Esce nelle sale cinematografiche dal 2 aprile il nuovo film di Michele Placido. La scelta. La pellicola è ispirata al teatro pirandelliano. Il titolo esprime già angoscia di per sé. Il film vede protagonisti due attori importanti sulla scena cinematografica italiana, quali Raoul Bova e Ambra Angiolini, nel ruolo di Giorgio e Laura.

I due rappresentano una coppia normale, all’apparenza, il cui quieto vivere viene bruscamente interrotto dallo stupro che Laura subisce nel corso di una normale passeggiata pomeridiana alla luce del sole. Atto che ti devasta. L’orrore perpetrato determina una gravidanza inaspettata, per certi versi, indesiderata. Laura è tormentata. Anche il maschio appare confuso, disorientato. Da qui il peso della scelta. Quel bimbo che porta in grembo potrebbe essere la causa della fine di un rapporto idilliaco con il suo compagno. La risposta alla fine.

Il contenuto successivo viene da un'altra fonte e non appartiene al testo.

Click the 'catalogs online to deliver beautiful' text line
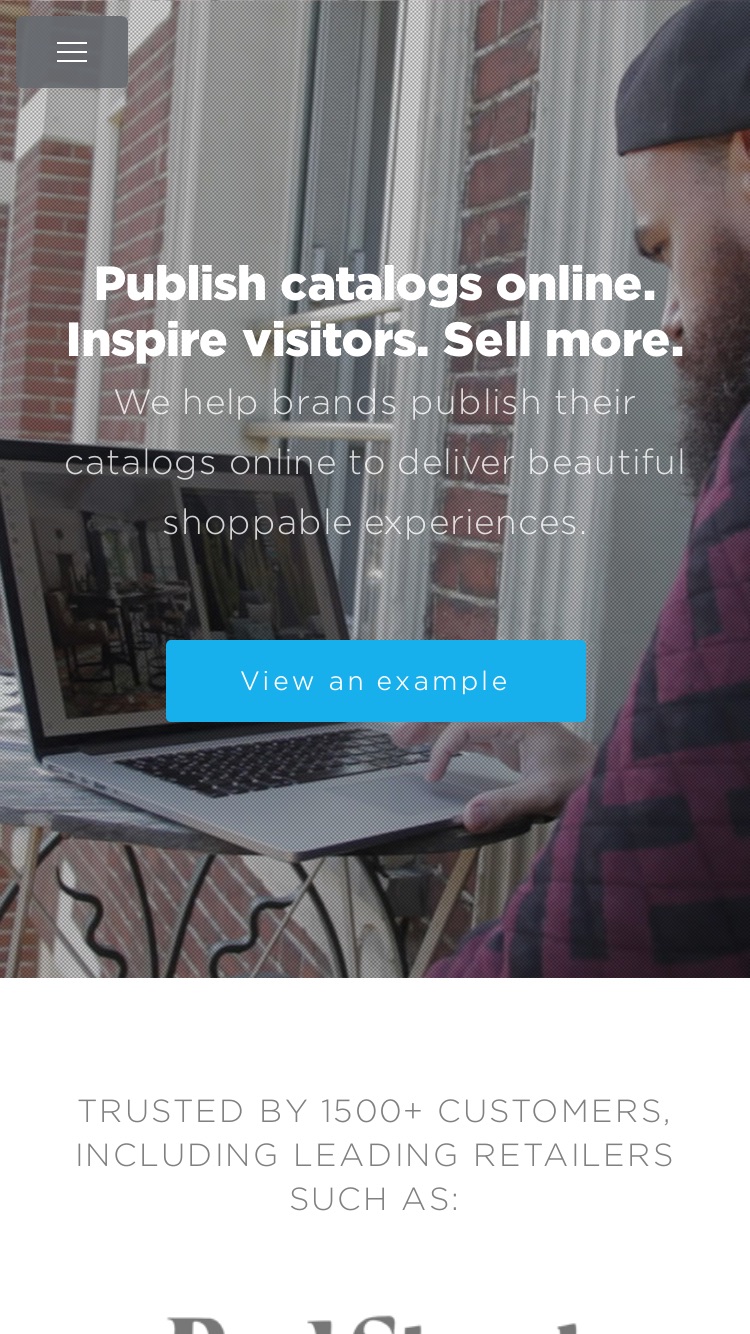Image resolution: width=750 pixels, height=1334 pixels. tap(375, 463)
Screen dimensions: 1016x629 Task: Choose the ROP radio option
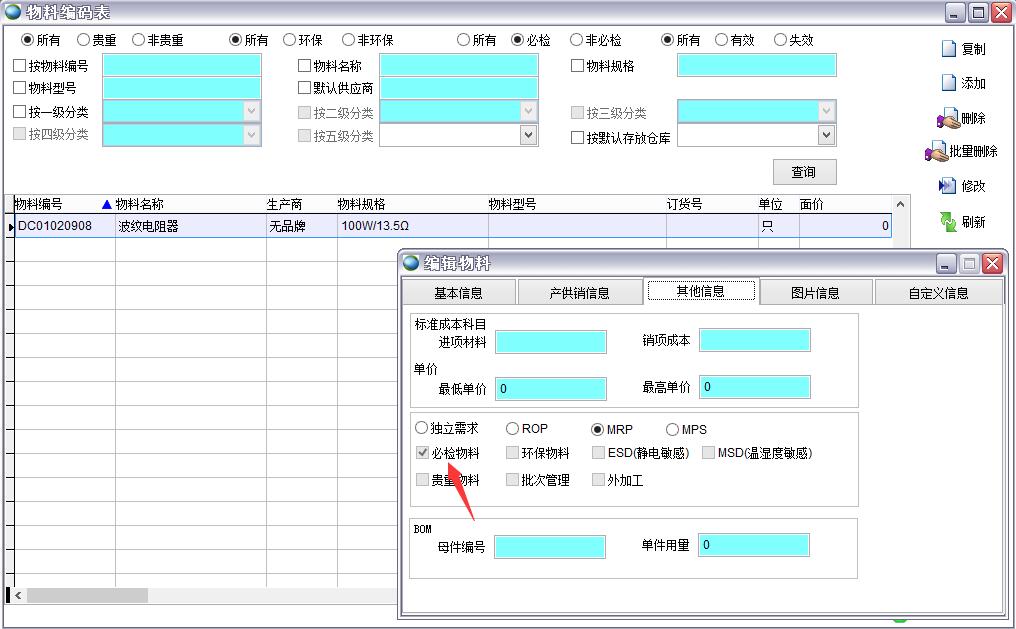pos(513,429)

Così il regista ha commentato la pellicola: “Mi incuriosiva indagare il modo in cui Pirandello ha voluto sottolineare la fragilità del maschio. Quando Laura torna a casa sconvolta dopo la violenza subita, suo marito rimane come paralizzato, come se l’offesa fosse stata fatta a lui. Come se l’uomo degli inizi, tanto perfetto e capace d’amore, si trovasse d’improvviso in un inferno di gesti e parole, in cui assecondare i suoi istinti significherebbe ferire a morte il bene più caro della sua esistenza, la moglie di cui non si sente più all’altezza”. Queste, invece, le parole in merito dell’attore protagonista Raoul Bova: “Era da tanto tempo che non provavo una sorta di para reverenziale verso il personaggio e che non mi sentivo nella condizione di non essere adatto al ruolo”.